By Mark Herrmann


During these past 30 years, much has been remembered and much has been learned about Thurman Munson, who was both familiar and concealed. One thing does stand out, though. He didn’t want to hit for the cycle.

He wanted no part of the family cycle that produced his father, Darrell, a man so difficult that by the end, he had no relationship with his wife or children.

Thurman Munson, heart and soul of the Yankees, couldn’t stand being apart from his wife and three children in Ohio. That led him to get a pilot’s license and buy his own plane, which led him to take a spin in his new Cessna Citation on Aug. 2, 1979.

The plane crashed short of a runway at Akron-Canton Airport, 15 minutes from his house. The accident took his life at 32, when he was at the center of the baseball universe, captain of the two-time defending world champions.

It devastated his family and shook New York. It left the Yankees having to grapple with grief and shock while still having to play ball. “That was the toughest thing I ever did,” said Bucky Dent, a teammate and friend.

Dent had taken the first ride in the Citation when Munson took delivery in Seattle less than a month before his death.

“It doesn’t seem like 30 years ago,” Dent said.

That is partly because Munson still is larger than life. His memorabilia fetched big prices at auction last year (his Most Valuable Player Award went for $110,000). His locker, unoccupied since 1979, was moved to the new Yankee Stadium and is on display in the museum. Sales of the book “Munson: The Life and Death of a Yankee Captain,” have surpassed the expectations of its author, longtime Munson friend and former Yankees executive Marty Appel.

Also, it doesn’t seem so long because the story, like Munson, never grew old. We never saw how his career would have turned out. Newsday’s Joe Donnelly wrote presciently 30 years ago: “(Reggie) Jackson will probably reach 500 home runs and be voted into the Hall of Fame while Munson, an infinitely better all-around baseball player, quite possibly will not make it.”

No one ever had all the answers about how Munson could be such a tender family guy and solid teammate while being so irascible to outsiders. He spent his final years behind a screen of “no comment,” which came out through a sardonic “I’m just happy to be here.”

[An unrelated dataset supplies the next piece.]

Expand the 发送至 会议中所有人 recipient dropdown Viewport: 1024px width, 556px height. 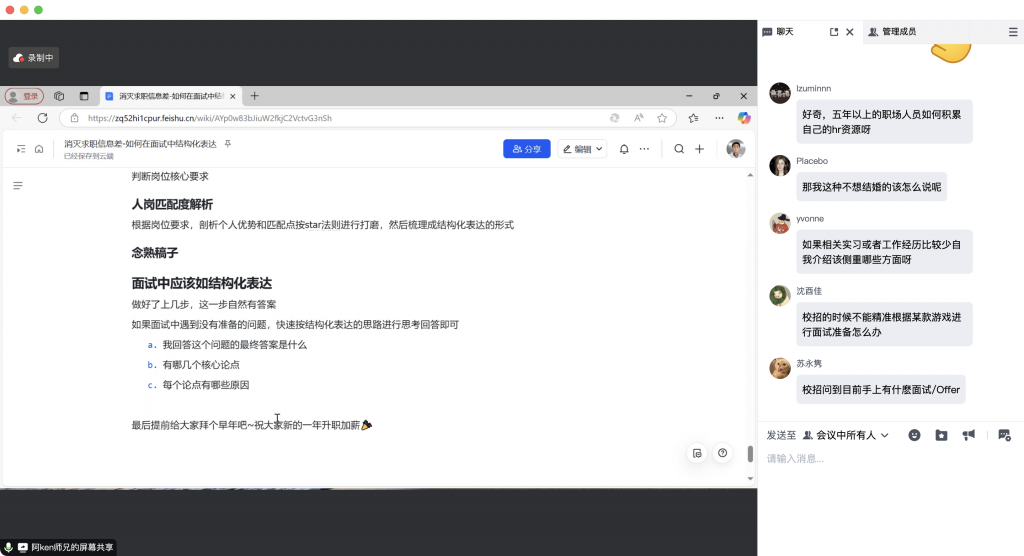click(x=846, y=435)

Herschel Nissenson, who covered the Yankees for The Associated Press and had a famous clubhouse contretemps with Munson about a seemingly harmless jibe, said this past week, “He was always grouchy and growly. But I learned that if you growled back at him, he was fine.”

Nissenson added that they shook hands after their 1974 confrontation and never had another problem. He mostly got along with Munson and believes the fuss about Jackson’s “straw that stirs the drink” comment soured the captain.

“He never said, ‘Here’s the reason I’ll never talk to you guys again,’ ” Appel said. “Mostly, I think he was so uncomfortable in the controversy of being part of the Bronx Zoo that the only way he found to deal with it was not deal with it.”

Some things are crystal-clear about the three-sport star from Canton, Ohio, and Kent State.

He was crazy about Diana, whom he called Diane in his own verbal shorthand and whom he met when both were 12.

Munson was the bridge from the old Yankees and refurbished Stadium to the new. He played with Joe Pepitone, a holdover from the original dynasty, and was the central figure when the Yankees became good again (he was the first team captain since Lou Gehrig retired in 1939.)

He was the MVP in the American League in 1976 and the MVP to his teammates every year. “I think it was his toughness, the way he played the game,” Dent said. “He got the most out of his ability. He was a great teammate.”

But Appel mentions other parts of the Munson story: He was great with his teammates’ children, playing with a young Roberto Alomar and Barry Bonds. He played winter ball with Roberto Clemente, who also died in a plane crash.

As much as people assume the Yankees-Red Sox rivalry has been sizzling forever, Appel asserts it wasn’t hot until Munson and Carlton Fisk came along.

It was Munson who coined the phrase “Mr. October” — sarcastically. But Munson and Jackson did make peace, which was more than Darrell Munson ever did with his son.

The father showed up unannounced at Thurman’s funeral, reportedly approaching the coffin and saying, “You always thought you were too big for this world. Well, you weren’t.”

Thurman wanted a totally different environment for his two daughters and especially for 4-year-old Michael, who had trouble sleeping through the night when Dad wasn’t home.

“I have people reading the book and e-mailing me,” Appel said. “One guy said he was so moved that now when he makes his 45-minute commute, all he thinks about is his family and how precious it is.”

If Munson had talked more, that’s the sort of thing he would have said.